2. We hold the family court did not err in refusing to find Father violated the order by allowing Child to spend the night at Child's paternal aunt's house. See Stoney, 422 S.C. at 596, 813 S.E.2d at 487 (stating an appellate court reviews decisions of the family court de novo); Widman, 348 S.C. at 119, 557 S.E.2d at 705 ("Contempt results from the willful disobedience of a court order, and before a court may find a person in contempt, the record must clearly and specifically reflect the contemptuous conduct."); id. at 119-20, 557 S.E.2d at 705 ("A willful act is one which is 'done voluntarily and intentionally with the specific intent to do something the law forbids, or with the specific intent to fail to do something the law requires to be done . . . .'" (quoting Spartanburg Cnty. Dep't of Soc. Servs., 296 S.C. at 82-83, 370 S.E.2d at 874)); Taylor, 434 S.C. at 317, 863 S.E.2d at 339 ("One may not be convicted of contempt for violating a court order which fails to tell him in definite terms what he must do.

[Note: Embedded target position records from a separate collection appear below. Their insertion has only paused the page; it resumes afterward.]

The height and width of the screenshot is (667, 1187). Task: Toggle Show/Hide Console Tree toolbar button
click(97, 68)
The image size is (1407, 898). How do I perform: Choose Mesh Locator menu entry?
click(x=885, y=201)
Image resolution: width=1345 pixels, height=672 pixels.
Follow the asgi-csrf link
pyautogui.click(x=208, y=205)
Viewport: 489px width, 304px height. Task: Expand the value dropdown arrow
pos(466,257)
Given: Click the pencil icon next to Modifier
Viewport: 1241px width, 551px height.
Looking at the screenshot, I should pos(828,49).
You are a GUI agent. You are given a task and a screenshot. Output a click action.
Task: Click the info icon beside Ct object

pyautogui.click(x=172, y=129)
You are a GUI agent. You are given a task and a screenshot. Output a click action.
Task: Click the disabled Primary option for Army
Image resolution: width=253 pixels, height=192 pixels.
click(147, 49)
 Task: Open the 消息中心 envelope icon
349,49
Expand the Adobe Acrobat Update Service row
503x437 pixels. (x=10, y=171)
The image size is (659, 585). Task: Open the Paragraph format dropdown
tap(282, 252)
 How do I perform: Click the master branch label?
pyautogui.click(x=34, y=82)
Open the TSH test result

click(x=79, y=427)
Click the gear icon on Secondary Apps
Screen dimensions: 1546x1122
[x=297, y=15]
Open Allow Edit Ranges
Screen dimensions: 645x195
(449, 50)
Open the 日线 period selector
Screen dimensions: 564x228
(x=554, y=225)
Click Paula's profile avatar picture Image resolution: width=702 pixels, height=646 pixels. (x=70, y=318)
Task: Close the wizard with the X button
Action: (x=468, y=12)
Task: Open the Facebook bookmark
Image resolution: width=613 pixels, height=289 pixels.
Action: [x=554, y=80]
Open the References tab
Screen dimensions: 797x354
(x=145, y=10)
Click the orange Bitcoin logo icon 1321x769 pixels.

The language of the commands must be clear and certain rather than implied." (quoting Phillips, 288 S.C. at 188, 341 S.E.2d at 133)); id. at 321, 863 S.E.2d at 342 (finding the family court erred in holding mother in contempt regarding visitation on the child's birthday because the order did not provide how the parents were supposed to conduct visitation when the child's birthday fell on the weekend); id. at 317, 863 S.E.2d at 340 ("A court need go no further in reviewing the evidence in a contempt action when there is uncertainty in the commands of an order." (quoting Phillips, 288 S.C. at 188, 341 S.E.2d at 133)).
3. We hold Mother's argument that the family court applied the wrong standard when awarding attorney's fees is not preserved for review. See Doe v. Doe, 370 S.C. 206, 212, 634 S.E.2d 51, 54 (Ct. App. 2006) ("To preserve an issue for appellate review, the issue cannot be raised for the first time on appeal, but must have been raised to and ruled upon by the [family] court."). Because we hold the family court did not err in refusing to hold Father in contempt, we hold Mother is not entitled to additional attorney's fees.
We decide this case without oral argument pursuant to Rule 215, SCACR.
THOMAS, MCDONALD, and HEWITT, JJ., concur.